**WORK REQUIRED**
Please give again every entry exactly as it appears, setting aside the pictures.

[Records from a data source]
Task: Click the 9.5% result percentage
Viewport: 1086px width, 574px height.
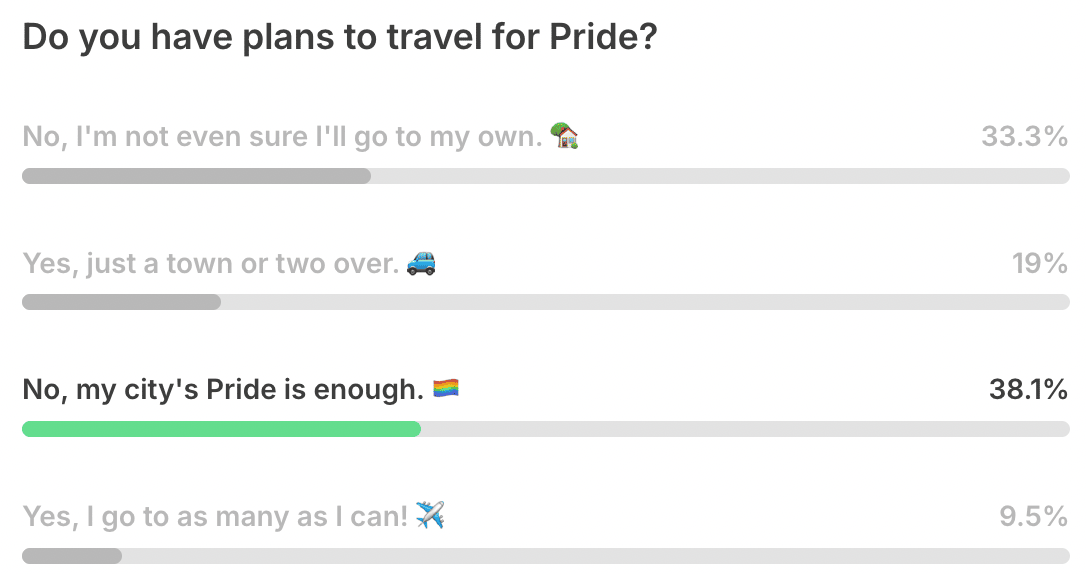Action: 1033,517
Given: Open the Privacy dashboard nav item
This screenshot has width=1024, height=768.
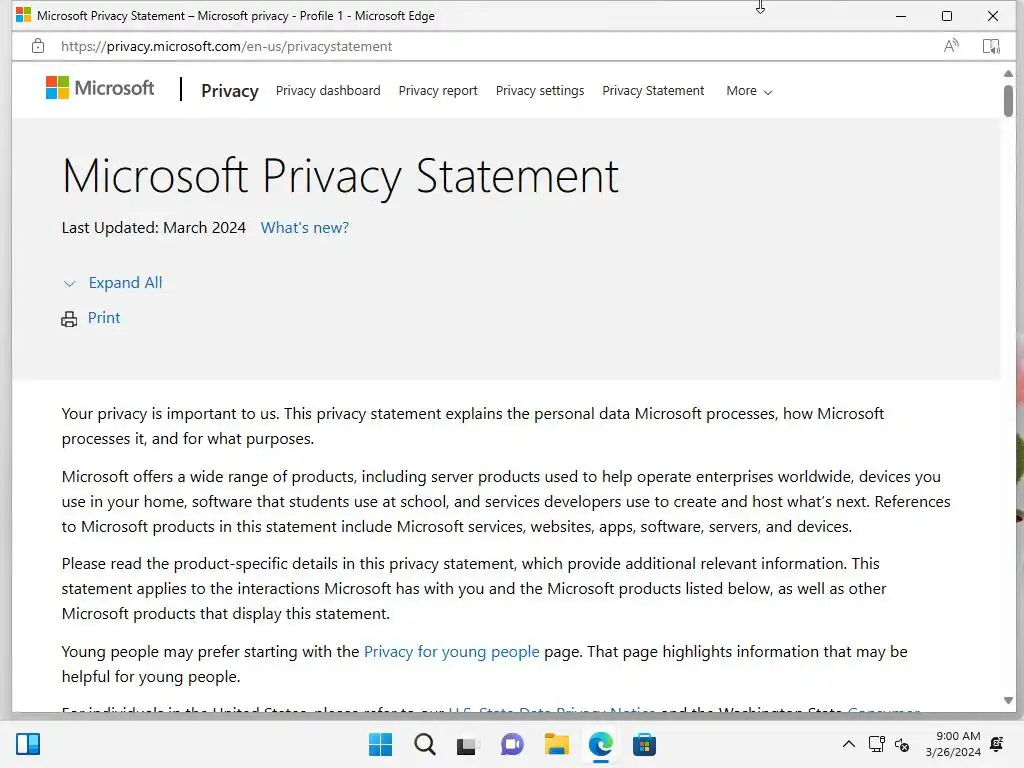Looking at the screenshot, I should [x=328, y=91].
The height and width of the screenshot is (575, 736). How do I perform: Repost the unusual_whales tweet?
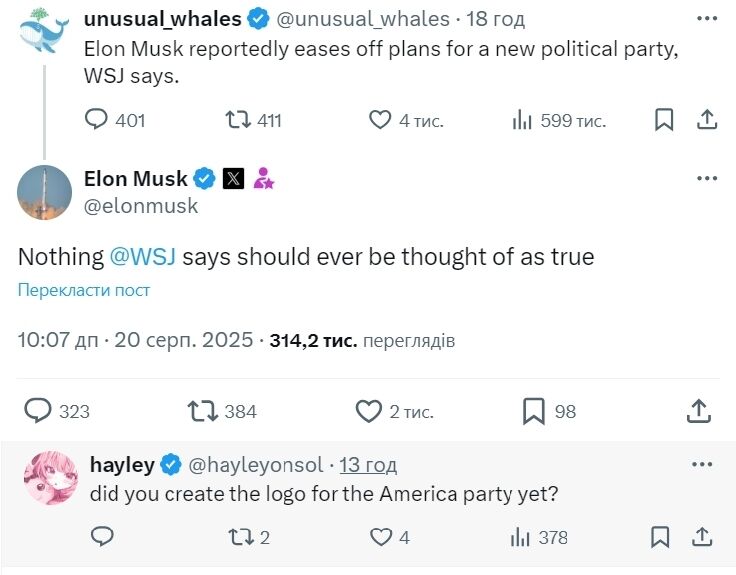click(238, 120)
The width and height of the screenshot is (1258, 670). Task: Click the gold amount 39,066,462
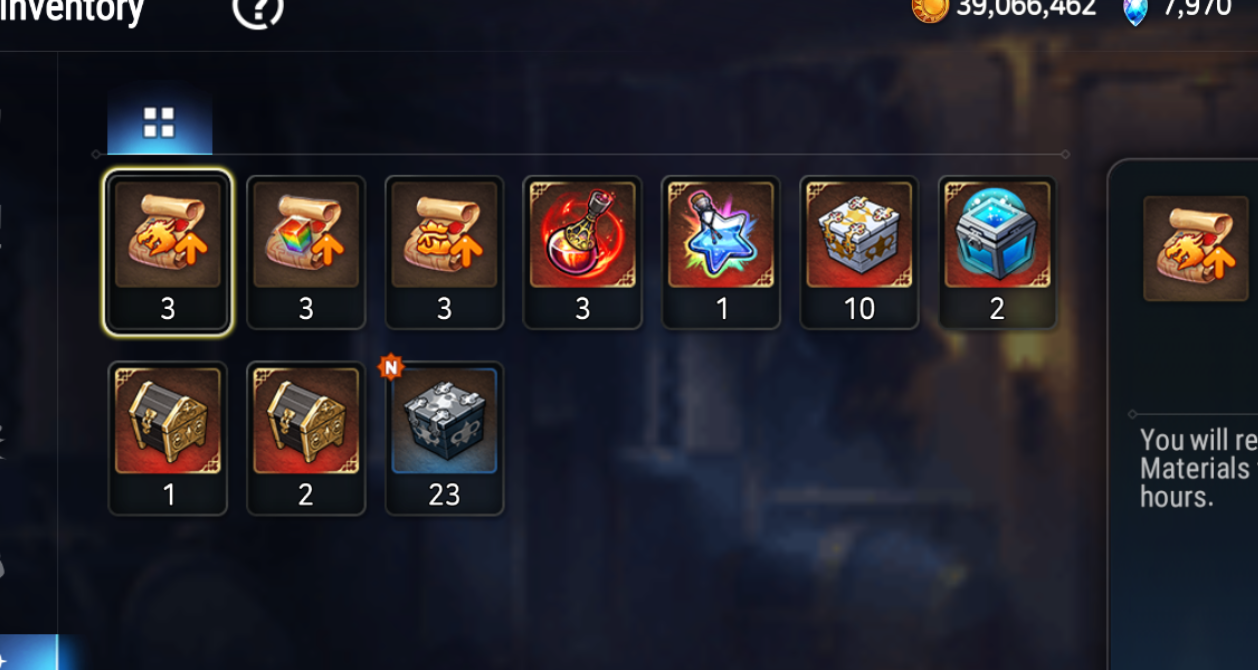pyautogui.click(x=1026, y=8)
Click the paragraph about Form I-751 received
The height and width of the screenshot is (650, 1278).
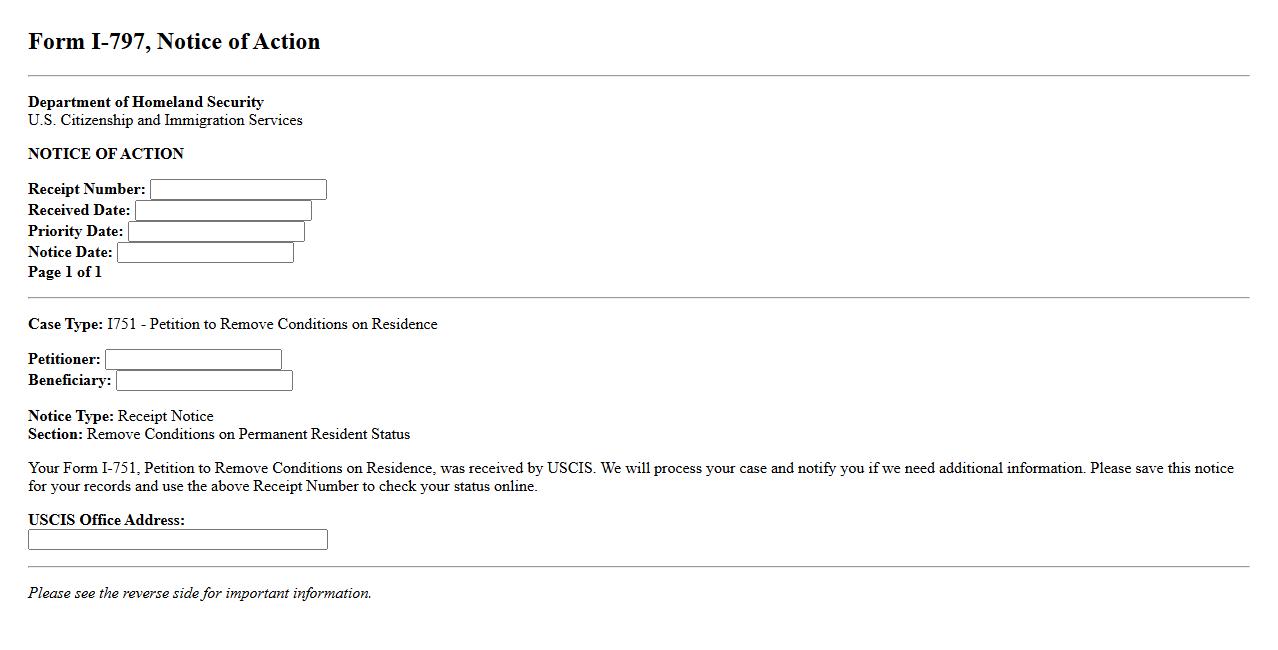[630, 477]
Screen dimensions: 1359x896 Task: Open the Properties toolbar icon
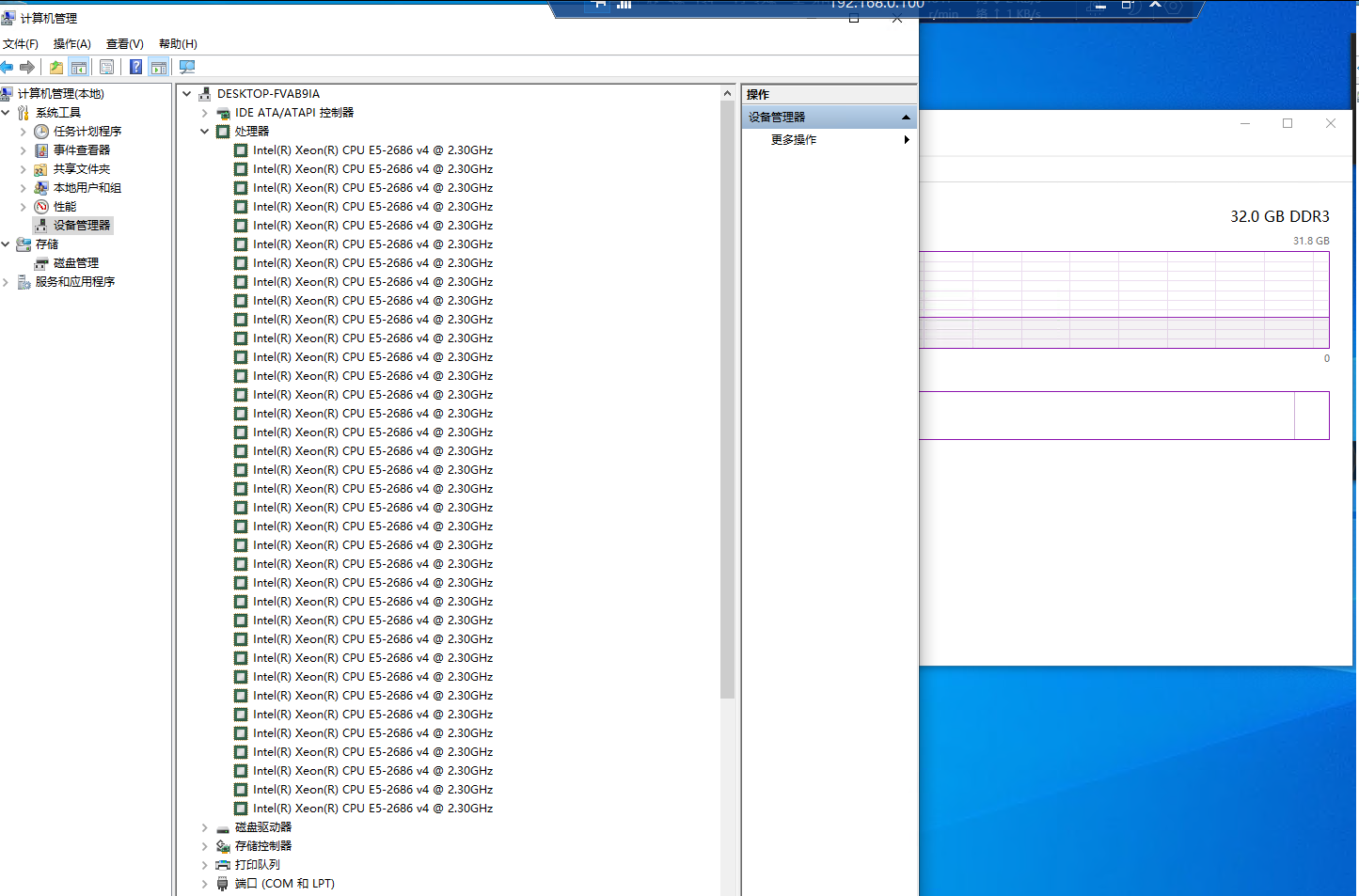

**ANSWER TO THE PROBLEM**
Task: Click the 9.5% result percentage
Viewport: 1086px width, 574px height.
Action: 1033,517
Given: Open the Privacy dashboard nav item
This screenshot has width=1024, height=768.
Looking at the screenshot, I should [x=328, y=91].
The height and width of the screenshot is (575, 736). How do I perform: Repost the unusual_whales tweet?
click(238, 120)
The width and height of the screenshot is (1258, 670). Task: Click the gold amount 39,066,462
pyautogui.click(x=1026, y=8)
Click the paragraph about Form I-751 received
The height and width of the screenshot is (650, 1278).
[630, 477]
Screen dimensions: 1359x896 Task: Open the Properties toolbar icon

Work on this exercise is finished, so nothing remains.